_ASSIGNMENT_: Set down only the lines from the one containing "Where should I" through the final line of the entries below, exactly as they stand, with no pictures.

_MATERIAL SUPPLIED_:
[Start of Attachment]
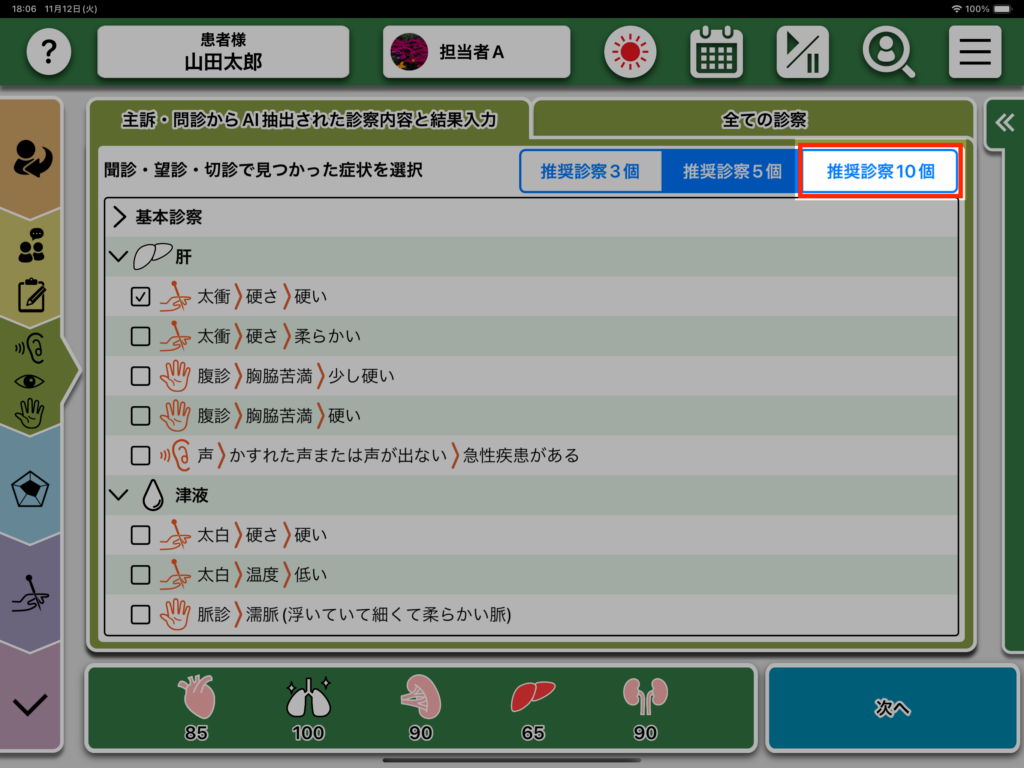1024x768 pixels.
Task: Tap the red sun icon
Action: pos(630,52)
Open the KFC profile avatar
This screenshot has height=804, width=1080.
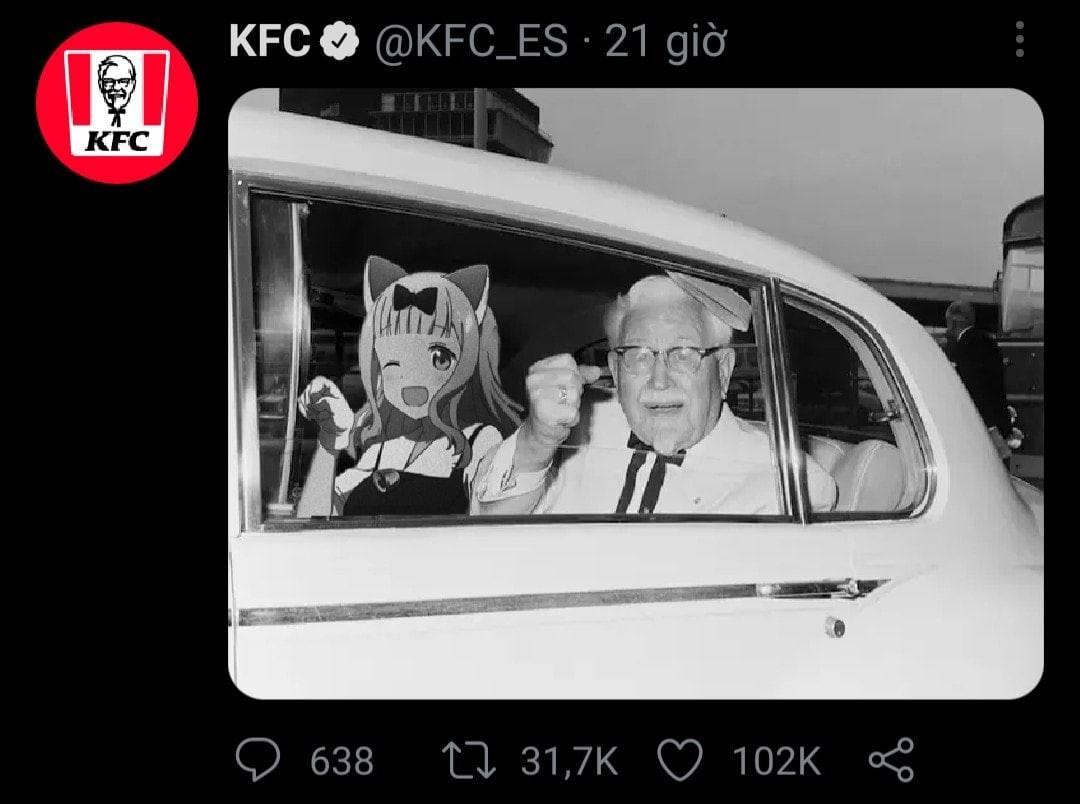tap(117, 103)
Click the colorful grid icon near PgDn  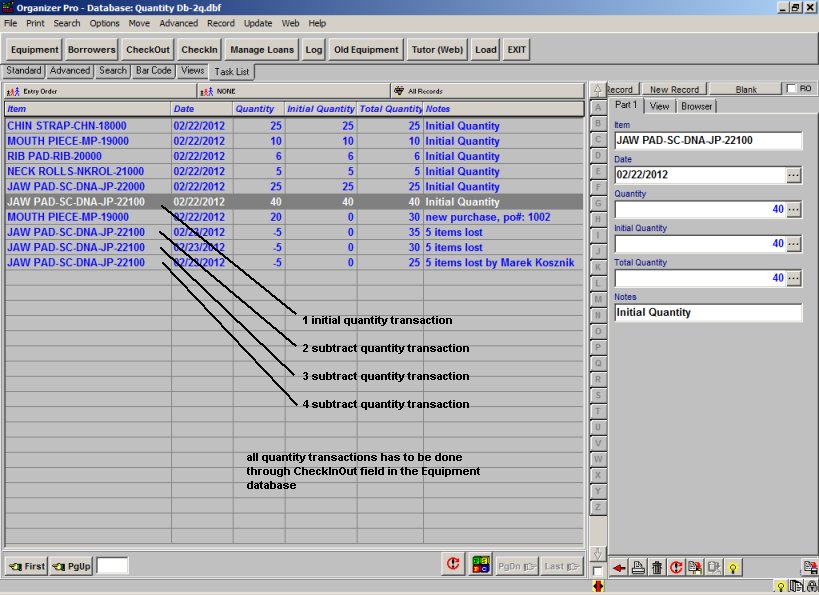click(480, 565)
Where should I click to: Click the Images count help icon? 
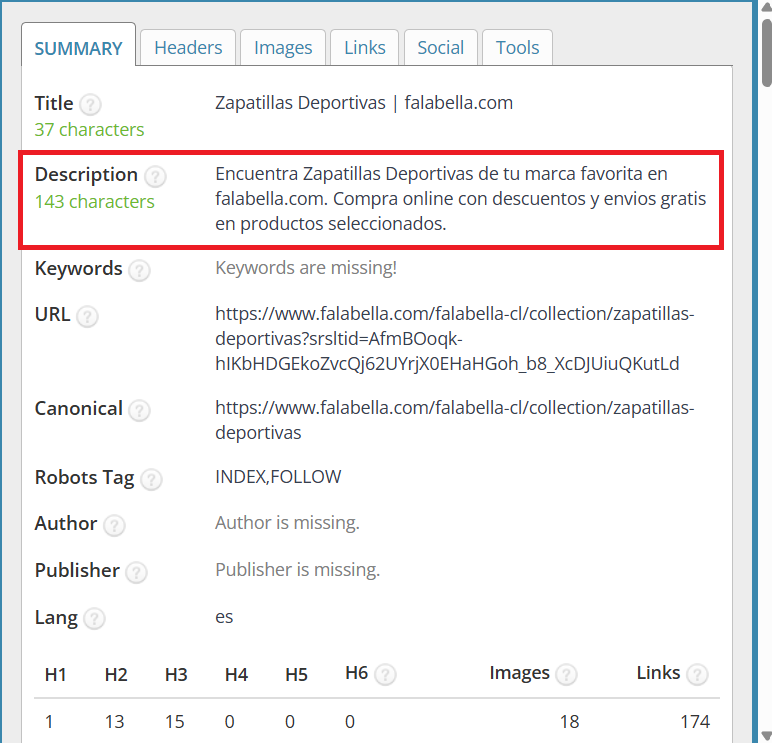(566, 674)
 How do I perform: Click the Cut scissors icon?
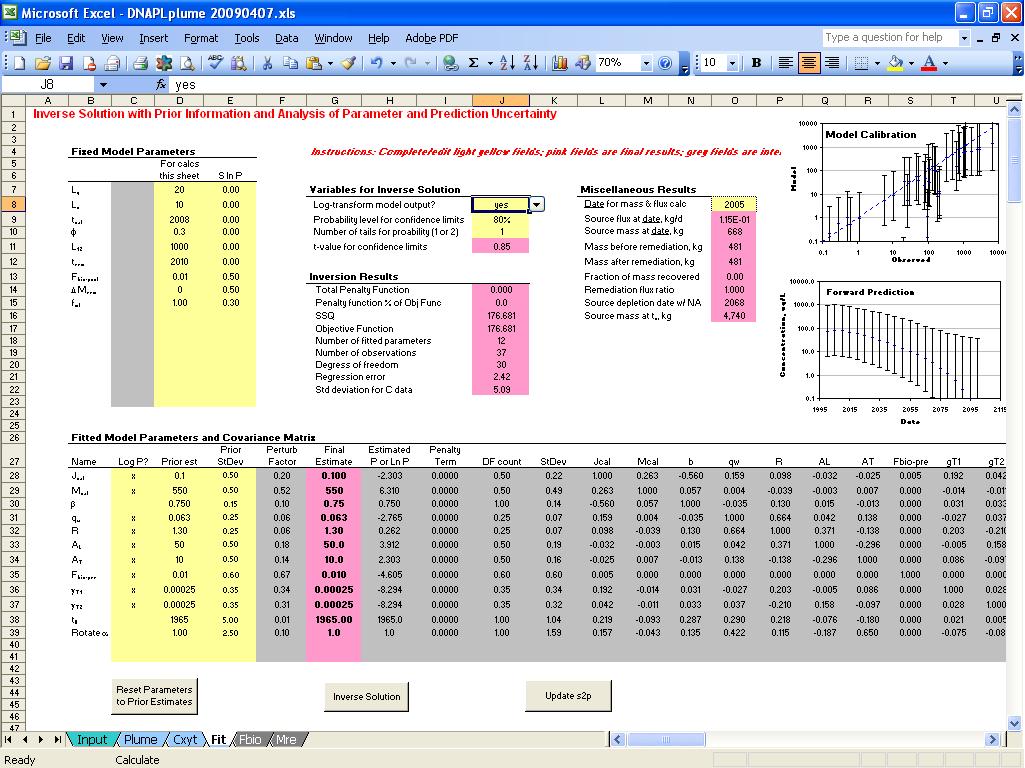coord(267,63)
[End of Attachment]
_ANSWER TO THE PROBLEM_:
Where should I click to: Click the Images count help icon? 
(566, 674)
 How do I perform: Click the Cut scissors icon?
coord(267,63)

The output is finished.